ELK: Custom template mappings to force field types

It is very common to have Logstash create time-based indexes in ElasticSearch that fit the format, <indexName>-YYYY.MM.DD.  This means events submitted with @timestamp for that day all go to the same index.

However, if you do not explicitly specify an index template that maps each field to a type, you can end up with unexpected query results.  The reason is that without explicit mappings, the index (that is created fresh each day) uses its best judgement to assign field types based on the first event inserted.

In this article, I’ll show you how to create explicit custom index templates so that field types are uniform across your time-series indexes.

Example

Let’s prove this out with a real example.  As a prerequisite, make sure curl is installed so we can make direct REST calls against ElasticSearch and jq for json pretty printing.

$ sudo apt-get install curl jq -y

We’ll create a new index for our ‘test’ type, and we will insert the following fields:

  • @timestamp – standard timestamp for event, Date
  • myid – integer specifying unique id of some sort, Number
  • myname – name of person, String
  • mydate – full timestamp, Date
  • isStudent – whether person is a student, Boolean

First, we make the call directly to ElasticSearch to automatically create this new index with a best guess as to the field types:

$ curl -XPOST http://127.0.0.1:9200/test-2017.05.01/test -d '{"@timestamp":"2017-05-01T17:36:26.605Z", "myid":1, "myname": "adam", "isStudent": true, "mydate":"2017-05-01T12:36:26.605Z" }' --silent | jq .
{
  "created": true,
  "_shards": {
    "failed": 0,
    "successful": 1,
    "total": 1
  },
  "_version": 1,
  "_id": "AVvGUvnPlDjGCQXkG2_D",
  "_type": "test",
  "_index": "test-2017.05.01"
}

Now query the index mappings, and we can see the best guesses made by ElasticSearch all look good: myid is of type long, isStudent is boolean, and mydate is a date.

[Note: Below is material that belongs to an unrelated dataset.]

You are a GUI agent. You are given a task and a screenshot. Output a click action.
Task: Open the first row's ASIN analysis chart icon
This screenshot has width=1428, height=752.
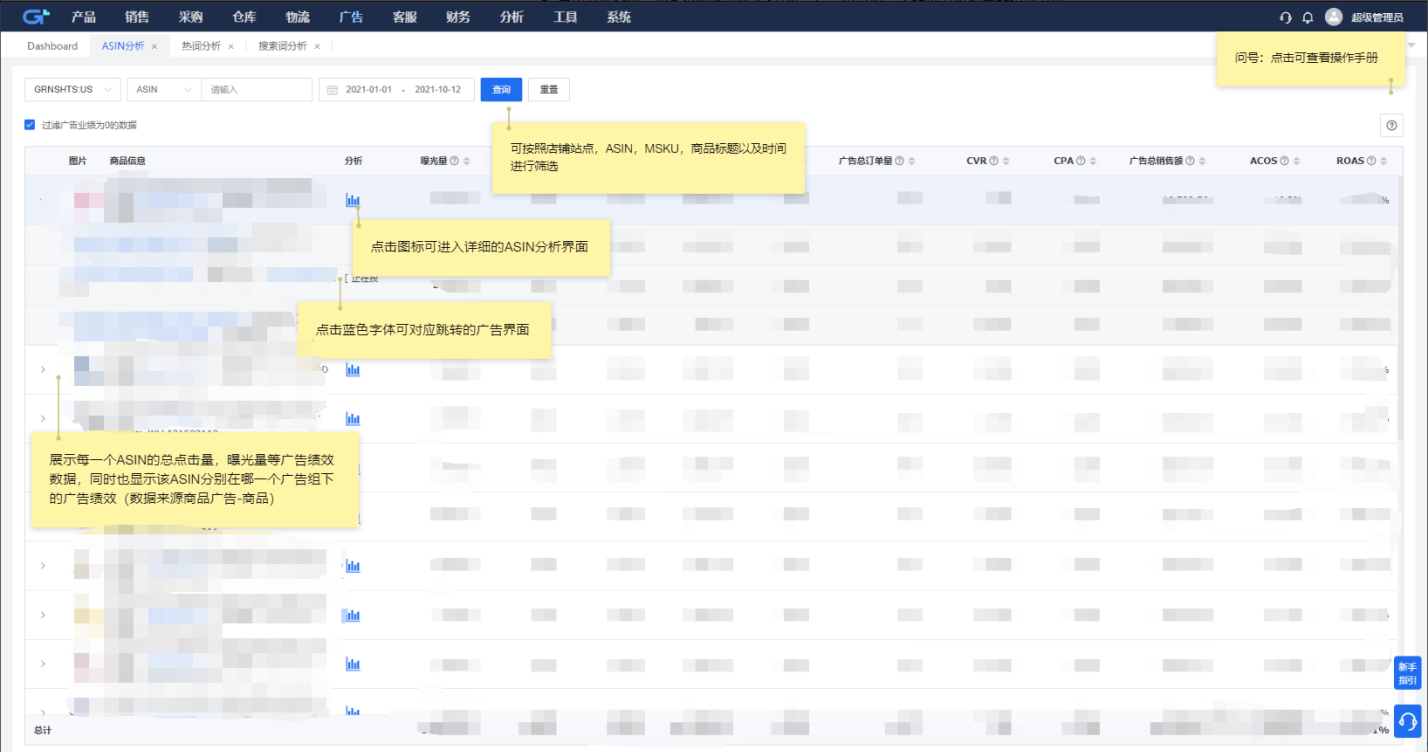[x=352, y=201]
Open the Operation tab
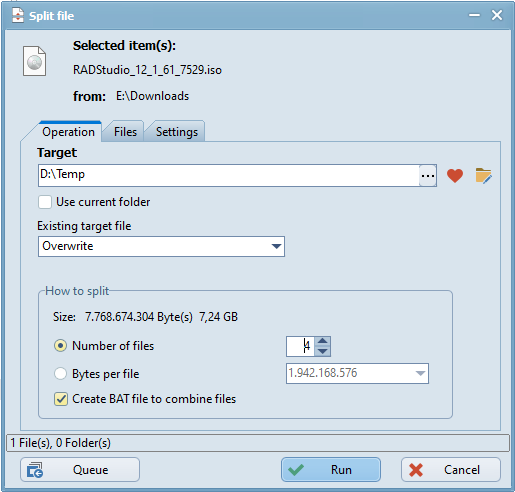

$ curl -XGET 'http://127.0.0.1:9200/test-2017.05.01/_mappings?pretty=1'
{
  "test-2017.05.01": {
    "mappings": {
      "test": {
        "properties": {
          "myname": {
            "type": "string"
          },
          "myid": {
            "type": "long"
          },
          "mydate": {
            "format": "strict_date_optional_time||epoch_millis",
            "type": "date"
          },
          "isStudent": {
            "type": "boolean"
          },
          "@timestamp": {
            "format": "strict_date_optional_time||epoch_millis",
            "type": "date"
          }
        }
      }
    }
  }
}

However, now let’s pretend it is the next day and time to create another index, and this time, the first event created for the day has some empty fields and the data is not as clean as we would expect.  “myid” has a not applicable value of “n/a” instead of an integer, “isStudent” starts with an uppercase “False”, and “mydate” is not populated.

$ curl -XPOST http://127.0.0.1:9200/test-2017.05.02/test -d '{"@timestamp":"2017-05-02T17:36:26.605Z", "myid":"n/a", "myname": "robert", "isStudent": "False", "mydate":"" }' --silent | jq .
{
  "created": true,
  "_shards": {
    "failed": 0,
    "successful": 1,
    "total": 1
  },
  "_version": 1,
  "_id": "AVvGWLhLlDjGCQXkG2_E",
  "_type": "test",
  "_index": "test-2017.05.02"
}

Now when we look at the mappings for this index they are far from accurate, with all the custom fields being created as string.  No matter what other accurate events are submitted throughout the day, this index will always treat these fields as string types.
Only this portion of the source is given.